R2. Enter the wood.


As you enter the woodland in Greenhill Way note the large Ash to the right, which does not have keys, attached but does have distinctive black buds. Beneath it is an Elder 29 with a few berries still attached. To the left is a colourful Copper Beech and beyond it an evergreen Yew 15 although this one does not have any berries. On the ground at your feet you can see the leaves of Hawthorn 21, Sycamore 11 and Hazel 8.

The area to the right of the path was thinned by the FSW in 2015. We cleared some of the Sycamore (an invasive and non-native tree) to let in more light and encourage biodiversity. Showing more clearly now in that area are several Larch. Larch is a conifer with small cones that can be found around the base and reddish deeply grooved bark. Larch is the only conifer found in Britain that is not evergreen - it sheds its needles each autumn.
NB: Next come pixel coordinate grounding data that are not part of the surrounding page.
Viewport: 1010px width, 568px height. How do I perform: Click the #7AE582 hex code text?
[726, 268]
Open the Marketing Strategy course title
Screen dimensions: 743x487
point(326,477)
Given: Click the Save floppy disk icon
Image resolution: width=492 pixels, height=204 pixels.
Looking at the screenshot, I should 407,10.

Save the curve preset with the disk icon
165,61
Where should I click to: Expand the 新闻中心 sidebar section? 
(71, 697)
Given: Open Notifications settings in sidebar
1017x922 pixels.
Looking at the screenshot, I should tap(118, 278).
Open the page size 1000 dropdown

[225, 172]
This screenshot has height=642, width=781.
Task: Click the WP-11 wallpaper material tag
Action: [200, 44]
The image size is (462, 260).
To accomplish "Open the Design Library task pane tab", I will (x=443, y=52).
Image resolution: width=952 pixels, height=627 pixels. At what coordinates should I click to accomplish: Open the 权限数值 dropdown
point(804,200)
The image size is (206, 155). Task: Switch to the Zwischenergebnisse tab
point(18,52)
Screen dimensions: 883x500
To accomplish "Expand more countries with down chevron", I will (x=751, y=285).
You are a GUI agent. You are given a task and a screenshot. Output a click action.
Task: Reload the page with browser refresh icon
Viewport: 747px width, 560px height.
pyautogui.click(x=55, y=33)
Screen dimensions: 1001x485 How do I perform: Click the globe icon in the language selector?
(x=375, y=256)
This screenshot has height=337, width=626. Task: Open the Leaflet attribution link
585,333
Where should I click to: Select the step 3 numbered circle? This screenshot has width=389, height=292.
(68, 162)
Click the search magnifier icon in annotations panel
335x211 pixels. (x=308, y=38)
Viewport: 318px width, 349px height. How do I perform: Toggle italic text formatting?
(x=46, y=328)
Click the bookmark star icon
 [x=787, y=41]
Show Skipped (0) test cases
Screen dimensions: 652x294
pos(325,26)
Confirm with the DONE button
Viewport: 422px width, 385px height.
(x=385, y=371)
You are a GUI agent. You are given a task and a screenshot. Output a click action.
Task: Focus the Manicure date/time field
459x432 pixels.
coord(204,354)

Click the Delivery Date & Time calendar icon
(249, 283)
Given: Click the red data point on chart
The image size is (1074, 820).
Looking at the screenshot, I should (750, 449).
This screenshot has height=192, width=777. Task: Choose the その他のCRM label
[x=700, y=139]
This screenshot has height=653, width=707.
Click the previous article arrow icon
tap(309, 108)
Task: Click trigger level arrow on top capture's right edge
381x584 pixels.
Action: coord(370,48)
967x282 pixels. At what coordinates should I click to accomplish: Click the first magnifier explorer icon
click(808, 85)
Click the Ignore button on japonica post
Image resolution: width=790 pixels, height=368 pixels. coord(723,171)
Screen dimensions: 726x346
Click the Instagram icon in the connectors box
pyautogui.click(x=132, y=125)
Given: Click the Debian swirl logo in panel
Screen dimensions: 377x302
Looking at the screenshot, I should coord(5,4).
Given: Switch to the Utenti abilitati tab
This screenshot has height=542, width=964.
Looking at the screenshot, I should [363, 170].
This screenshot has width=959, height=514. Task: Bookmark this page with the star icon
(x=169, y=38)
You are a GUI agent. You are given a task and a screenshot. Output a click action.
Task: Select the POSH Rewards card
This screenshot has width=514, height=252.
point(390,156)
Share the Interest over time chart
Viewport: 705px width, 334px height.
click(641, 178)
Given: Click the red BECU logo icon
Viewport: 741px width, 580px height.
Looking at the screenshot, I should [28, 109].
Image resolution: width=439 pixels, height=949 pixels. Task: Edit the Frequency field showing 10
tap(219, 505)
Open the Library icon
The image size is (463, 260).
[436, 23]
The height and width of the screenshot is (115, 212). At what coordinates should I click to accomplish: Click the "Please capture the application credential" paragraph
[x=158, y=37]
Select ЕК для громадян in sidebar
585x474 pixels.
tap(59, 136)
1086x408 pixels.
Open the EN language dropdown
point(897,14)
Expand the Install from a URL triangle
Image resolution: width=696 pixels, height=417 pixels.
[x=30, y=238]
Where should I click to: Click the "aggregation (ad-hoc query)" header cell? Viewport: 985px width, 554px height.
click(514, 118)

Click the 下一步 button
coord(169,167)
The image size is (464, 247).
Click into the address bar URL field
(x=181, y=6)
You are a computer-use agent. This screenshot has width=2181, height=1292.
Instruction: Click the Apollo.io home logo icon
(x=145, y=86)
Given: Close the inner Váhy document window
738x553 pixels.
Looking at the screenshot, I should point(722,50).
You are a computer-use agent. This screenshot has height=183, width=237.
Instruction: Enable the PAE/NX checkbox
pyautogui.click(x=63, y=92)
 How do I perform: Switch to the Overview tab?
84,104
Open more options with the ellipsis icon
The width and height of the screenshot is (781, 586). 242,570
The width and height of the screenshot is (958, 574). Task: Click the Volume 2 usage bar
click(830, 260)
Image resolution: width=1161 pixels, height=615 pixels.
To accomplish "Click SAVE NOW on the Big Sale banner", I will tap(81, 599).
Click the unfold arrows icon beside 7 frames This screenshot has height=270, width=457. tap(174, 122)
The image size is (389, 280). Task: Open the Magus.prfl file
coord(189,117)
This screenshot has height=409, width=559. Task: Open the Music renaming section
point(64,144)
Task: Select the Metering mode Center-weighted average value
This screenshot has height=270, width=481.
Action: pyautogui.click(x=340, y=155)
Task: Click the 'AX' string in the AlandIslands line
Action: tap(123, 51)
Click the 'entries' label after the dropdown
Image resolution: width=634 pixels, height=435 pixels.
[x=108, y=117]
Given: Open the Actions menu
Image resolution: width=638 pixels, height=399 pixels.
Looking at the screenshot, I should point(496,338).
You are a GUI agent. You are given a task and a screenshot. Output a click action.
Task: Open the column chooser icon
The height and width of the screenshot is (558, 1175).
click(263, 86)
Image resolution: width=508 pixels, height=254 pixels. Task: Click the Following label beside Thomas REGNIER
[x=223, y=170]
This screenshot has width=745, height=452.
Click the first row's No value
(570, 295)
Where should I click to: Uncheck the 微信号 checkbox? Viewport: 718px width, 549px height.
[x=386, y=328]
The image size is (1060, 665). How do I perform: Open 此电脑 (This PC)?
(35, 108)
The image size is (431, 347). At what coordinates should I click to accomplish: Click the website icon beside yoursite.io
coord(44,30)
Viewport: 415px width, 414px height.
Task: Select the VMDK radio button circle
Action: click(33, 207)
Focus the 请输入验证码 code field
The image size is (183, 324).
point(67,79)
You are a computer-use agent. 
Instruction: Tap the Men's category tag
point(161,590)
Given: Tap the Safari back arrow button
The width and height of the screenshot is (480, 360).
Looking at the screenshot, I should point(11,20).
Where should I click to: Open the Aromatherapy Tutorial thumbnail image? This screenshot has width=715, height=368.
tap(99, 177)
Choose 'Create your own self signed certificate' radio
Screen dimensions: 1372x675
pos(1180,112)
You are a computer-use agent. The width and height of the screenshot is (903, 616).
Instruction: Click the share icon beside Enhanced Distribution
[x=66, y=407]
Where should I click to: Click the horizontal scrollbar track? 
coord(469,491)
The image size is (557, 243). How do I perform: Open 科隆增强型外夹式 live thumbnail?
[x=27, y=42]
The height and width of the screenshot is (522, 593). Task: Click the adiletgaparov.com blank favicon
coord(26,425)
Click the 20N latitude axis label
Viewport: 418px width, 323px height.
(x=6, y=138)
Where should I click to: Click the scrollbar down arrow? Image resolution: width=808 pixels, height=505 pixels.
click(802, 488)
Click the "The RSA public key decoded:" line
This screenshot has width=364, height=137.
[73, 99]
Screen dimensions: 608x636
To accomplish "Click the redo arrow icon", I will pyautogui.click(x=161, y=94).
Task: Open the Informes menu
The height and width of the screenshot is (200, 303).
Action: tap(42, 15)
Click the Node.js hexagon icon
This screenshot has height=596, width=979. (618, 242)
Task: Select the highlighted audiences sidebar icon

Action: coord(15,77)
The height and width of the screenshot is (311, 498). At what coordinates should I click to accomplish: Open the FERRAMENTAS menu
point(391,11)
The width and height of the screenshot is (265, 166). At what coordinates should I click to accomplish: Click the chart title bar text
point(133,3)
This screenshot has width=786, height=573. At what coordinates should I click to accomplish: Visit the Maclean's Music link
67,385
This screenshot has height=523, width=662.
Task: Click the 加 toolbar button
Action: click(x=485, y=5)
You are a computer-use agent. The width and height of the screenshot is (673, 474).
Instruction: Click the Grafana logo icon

Continue straight on at the cross track. At the fork there is a bench.  Bear left to emerge into a field, David's Crook. 

Around the bench are Oak 4, Sweet Chestnut 16 and Beech and as you enter the field Holly 17 and Laurel 18 can be spotted to the left of the path. Sweet Chestnuts have a characteristic twisted appearance of the bark. They were introduced into Britain by the Romans for their edible chestnuts. Look for a coppiced Sweet Chestnut tree with 3 trunks.